The Archer Medical Savings Account (MSA) was a federally qualified program that allowed the self-employed or individuals who work for an employer with 50 or fewer employees to establish savings accounts in conjunction with high-deductible health insurance policies. The Archer MSA program was discontinued as of December 31, 2003—that is, Archer MSAs may no longer be established. However, rollovers from Archer MSAs to HSAs are permitted, and individuals who already have Archer MSAs may keep them.
Under the Affordable Care Act, the tax that applies to early distribution for nonqualified medical expenses before age 65 has increased from 15% to 20% for Archer MSAs.
Plans Offered Under the Health Insurance Exchanges
The Affordable Care Act required that each state establish a health insurance exchange—an online marketplace where small business owners can purchase health insurance. All states have established an exchange, although some are federally facilitated rather than state-run.
The exchange will allow small business owners to pool their buying power and drive down the cost of health insurance. The exchange will offer employers a choice of four categories of insurance packages, each with essential minimum benefits. This will allow easier comparison among plans. As an employer, you will decide what level of coverage to offer, and your employees may pick any plan offered within the exchange at your chosen coverage level.
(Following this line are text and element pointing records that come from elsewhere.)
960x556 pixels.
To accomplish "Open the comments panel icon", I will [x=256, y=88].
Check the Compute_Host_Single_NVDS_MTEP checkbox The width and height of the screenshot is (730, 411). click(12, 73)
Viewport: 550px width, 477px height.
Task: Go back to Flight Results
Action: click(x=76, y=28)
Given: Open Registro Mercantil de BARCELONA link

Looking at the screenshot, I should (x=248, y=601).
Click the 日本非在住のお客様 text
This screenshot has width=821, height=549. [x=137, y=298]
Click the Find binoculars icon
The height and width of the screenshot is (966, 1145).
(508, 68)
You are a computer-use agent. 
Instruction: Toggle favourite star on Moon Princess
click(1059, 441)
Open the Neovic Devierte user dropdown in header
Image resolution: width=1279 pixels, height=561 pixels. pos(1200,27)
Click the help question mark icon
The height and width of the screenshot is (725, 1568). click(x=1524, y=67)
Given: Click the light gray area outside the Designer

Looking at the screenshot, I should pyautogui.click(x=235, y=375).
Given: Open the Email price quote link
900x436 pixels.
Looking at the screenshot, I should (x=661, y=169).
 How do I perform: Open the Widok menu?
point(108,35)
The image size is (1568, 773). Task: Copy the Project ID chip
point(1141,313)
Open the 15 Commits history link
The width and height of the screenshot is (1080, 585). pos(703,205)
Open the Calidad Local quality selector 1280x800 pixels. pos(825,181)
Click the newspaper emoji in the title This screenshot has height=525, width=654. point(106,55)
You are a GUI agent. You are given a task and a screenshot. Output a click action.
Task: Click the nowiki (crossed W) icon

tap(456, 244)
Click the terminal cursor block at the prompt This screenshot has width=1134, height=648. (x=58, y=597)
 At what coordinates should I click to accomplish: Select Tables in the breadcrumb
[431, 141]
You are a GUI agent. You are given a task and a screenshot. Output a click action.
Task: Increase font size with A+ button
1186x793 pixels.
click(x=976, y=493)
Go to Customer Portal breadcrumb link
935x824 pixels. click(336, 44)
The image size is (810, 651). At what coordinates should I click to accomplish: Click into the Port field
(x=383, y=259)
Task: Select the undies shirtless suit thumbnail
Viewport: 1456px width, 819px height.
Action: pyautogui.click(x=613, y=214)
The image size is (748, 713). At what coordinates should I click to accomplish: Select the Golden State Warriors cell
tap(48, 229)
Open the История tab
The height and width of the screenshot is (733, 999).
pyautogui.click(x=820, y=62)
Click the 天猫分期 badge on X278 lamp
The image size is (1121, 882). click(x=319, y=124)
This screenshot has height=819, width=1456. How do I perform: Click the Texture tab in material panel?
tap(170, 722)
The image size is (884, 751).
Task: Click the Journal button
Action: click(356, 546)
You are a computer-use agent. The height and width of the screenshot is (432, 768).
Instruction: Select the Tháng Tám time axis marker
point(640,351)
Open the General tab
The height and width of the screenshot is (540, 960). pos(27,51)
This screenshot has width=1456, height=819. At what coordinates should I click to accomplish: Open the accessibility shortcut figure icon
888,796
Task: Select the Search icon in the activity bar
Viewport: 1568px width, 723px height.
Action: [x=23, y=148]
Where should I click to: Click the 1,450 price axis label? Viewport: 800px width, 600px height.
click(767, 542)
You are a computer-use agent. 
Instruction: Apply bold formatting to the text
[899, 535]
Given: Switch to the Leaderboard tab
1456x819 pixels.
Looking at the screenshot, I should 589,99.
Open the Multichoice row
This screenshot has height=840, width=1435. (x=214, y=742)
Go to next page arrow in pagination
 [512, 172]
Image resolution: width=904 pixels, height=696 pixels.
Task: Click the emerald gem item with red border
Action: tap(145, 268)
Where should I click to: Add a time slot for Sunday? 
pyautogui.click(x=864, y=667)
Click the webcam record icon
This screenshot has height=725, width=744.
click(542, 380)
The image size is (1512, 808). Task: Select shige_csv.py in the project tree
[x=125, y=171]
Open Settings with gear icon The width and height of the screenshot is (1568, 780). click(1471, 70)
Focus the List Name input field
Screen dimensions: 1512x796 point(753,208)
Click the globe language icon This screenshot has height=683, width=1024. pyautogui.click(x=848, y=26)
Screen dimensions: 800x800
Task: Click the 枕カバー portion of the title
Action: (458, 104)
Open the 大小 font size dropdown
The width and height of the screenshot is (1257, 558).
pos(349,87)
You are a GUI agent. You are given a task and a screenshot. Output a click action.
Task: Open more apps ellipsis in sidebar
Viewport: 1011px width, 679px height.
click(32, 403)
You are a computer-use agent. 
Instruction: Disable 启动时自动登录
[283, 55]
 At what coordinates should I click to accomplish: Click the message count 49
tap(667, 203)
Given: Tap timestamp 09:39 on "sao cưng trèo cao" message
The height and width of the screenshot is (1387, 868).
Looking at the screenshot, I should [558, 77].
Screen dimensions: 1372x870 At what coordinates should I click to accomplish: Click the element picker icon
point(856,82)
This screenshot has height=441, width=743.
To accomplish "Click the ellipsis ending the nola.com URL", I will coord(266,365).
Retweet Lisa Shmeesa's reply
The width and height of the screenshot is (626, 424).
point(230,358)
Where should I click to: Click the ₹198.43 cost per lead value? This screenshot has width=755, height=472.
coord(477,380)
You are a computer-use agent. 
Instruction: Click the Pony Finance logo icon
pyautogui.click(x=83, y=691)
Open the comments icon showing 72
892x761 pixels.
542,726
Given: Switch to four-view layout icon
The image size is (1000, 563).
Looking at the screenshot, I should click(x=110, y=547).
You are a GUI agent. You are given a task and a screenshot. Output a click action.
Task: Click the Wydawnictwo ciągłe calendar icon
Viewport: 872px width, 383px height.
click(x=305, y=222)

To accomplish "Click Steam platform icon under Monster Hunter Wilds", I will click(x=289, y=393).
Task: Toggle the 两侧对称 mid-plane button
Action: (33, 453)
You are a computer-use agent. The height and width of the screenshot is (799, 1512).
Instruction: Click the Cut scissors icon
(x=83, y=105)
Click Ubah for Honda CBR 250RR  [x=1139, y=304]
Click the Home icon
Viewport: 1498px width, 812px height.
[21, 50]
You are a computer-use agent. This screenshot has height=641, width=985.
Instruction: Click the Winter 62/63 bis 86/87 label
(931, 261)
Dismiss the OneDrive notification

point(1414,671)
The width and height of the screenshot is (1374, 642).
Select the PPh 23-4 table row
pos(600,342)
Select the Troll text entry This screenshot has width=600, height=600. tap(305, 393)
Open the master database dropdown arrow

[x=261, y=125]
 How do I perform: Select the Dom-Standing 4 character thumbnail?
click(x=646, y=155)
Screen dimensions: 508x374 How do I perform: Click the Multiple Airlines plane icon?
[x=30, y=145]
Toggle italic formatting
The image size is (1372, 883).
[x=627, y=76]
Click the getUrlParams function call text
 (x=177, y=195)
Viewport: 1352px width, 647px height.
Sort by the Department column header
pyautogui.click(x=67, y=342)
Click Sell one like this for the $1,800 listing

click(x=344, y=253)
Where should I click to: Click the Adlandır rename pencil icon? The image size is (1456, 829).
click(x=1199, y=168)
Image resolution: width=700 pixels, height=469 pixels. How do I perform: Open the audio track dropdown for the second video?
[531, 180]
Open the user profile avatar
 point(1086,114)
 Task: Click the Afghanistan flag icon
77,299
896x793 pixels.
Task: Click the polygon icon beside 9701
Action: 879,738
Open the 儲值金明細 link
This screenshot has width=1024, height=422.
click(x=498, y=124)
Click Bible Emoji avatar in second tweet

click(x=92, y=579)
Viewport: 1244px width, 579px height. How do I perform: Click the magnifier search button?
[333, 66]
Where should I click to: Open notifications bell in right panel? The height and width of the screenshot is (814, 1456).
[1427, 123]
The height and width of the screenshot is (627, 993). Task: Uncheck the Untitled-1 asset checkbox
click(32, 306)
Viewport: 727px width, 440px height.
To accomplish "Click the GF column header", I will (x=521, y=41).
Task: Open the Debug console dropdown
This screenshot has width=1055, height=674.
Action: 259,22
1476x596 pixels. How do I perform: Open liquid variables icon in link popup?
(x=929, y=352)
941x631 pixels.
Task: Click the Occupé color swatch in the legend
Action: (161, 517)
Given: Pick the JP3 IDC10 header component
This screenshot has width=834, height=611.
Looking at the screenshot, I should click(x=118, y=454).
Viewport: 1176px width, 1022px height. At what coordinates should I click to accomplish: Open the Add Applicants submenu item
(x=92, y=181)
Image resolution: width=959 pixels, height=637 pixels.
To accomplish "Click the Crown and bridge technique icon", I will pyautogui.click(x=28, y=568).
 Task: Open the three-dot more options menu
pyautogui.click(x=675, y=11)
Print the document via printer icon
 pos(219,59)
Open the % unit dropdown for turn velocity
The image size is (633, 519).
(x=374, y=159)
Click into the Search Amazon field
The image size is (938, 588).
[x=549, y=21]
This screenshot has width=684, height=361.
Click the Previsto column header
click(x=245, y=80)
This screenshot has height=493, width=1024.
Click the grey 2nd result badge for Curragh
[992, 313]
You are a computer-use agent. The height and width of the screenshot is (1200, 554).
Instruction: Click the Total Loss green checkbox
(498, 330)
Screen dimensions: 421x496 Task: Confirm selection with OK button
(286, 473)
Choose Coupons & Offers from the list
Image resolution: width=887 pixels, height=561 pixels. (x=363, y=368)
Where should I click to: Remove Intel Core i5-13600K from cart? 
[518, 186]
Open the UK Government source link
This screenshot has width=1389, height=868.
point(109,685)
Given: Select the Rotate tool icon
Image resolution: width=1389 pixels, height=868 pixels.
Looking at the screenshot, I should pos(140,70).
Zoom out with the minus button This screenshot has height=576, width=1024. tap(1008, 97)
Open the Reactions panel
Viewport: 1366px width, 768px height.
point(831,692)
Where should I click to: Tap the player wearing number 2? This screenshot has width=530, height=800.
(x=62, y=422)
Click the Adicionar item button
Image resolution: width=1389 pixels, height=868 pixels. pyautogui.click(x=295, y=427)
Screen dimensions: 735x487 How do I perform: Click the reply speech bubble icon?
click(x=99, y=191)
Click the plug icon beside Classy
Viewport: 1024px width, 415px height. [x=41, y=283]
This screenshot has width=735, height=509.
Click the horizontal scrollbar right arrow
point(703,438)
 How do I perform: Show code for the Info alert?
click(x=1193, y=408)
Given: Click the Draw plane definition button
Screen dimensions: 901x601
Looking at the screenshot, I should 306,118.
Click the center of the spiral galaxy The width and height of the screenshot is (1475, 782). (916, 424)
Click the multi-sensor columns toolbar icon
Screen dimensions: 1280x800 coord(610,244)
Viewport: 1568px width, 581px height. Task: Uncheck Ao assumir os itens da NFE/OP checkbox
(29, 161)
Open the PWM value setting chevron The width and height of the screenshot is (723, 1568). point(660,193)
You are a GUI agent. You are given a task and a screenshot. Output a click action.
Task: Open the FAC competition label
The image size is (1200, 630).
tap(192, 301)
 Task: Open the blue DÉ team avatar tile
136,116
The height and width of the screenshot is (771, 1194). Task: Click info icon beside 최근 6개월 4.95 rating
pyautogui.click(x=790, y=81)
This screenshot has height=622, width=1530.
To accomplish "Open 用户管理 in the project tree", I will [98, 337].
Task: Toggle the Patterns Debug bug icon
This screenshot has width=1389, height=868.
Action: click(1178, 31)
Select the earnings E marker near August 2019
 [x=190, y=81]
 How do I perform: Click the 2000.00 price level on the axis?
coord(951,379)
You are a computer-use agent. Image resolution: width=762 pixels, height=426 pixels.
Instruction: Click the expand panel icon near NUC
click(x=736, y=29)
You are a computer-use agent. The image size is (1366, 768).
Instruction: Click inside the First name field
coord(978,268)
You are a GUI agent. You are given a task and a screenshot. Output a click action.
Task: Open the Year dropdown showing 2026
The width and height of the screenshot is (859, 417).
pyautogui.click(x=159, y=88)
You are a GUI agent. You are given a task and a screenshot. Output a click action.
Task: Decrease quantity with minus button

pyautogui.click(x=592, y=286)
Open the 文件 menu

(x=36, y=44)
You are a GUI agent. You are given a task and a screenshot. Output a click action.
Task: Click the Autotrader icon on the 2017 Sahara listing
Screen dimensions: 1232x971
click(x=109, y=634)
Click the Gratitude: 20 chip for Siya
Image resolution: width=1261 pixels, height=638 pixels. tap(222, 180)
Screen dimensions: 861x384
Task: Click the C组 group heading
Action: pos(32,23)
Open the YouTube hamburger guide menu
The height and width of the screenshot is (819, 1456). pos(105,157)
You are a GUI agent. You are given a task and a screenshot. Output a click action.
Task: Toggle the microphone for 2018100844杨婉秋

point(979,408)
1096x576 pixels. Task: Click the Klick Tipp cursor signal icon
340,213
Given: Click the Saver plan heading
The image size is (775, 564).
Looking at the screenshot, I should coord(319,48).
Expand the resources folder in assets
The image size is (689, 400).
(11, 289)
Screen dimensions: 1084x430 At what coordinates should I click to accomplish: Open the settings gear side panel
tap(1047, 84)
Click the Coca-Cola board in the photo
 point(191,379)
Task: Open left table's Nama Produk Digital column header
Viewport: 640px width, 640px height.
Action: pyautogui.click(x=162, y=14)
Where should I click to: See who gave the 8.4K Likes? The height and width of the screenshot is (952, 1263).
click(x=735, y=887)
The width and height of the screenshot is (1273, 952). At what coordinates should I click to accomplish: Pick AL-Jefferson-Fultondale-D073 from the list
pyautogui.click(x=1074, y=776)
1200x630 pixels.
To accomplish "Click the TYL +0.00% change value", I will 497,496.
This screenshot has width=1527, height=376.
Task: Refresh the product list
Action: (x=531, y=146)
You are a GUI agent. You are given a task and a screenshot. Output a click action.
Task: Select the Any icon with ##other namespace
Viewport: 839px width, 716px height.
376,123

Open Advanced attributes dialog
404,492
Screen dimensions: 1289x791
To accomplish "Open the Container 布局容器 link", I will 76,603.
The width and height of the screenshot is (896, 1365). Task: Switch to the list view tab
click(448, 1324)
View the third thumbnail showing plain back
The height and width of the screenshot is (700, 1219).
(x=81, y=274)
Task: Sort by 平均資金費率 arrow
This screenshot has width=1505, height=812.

The four coverage levels are based on the specified percentage of costs the plans will cover:
- Bronze = 60%
- Silver = 70%
- Gold = 80%
- Platinum = 90%
The Department of Health and Human Services has defined specific services that must be covered within these packages. This provision is designed to make sure everyone participating in the exchange has access to sufficient coverage. Individual and small group plans must include items and services within these 10 categories:
- Ambulatory patient services
- Emergency services
- Maternity and newborn care
- Mental health and substance use disorder services, and behavioral health treatment
- Prescription drugs
- Rehabilitative and habilitative services and devices
- Laboratory services
- Preventive and wellness services and chronic disease management
- Pediatric services, including oral and vision care
Also, if an insurer offers a qualified health plan, they must also offer a child-only plan at the same level of coverage.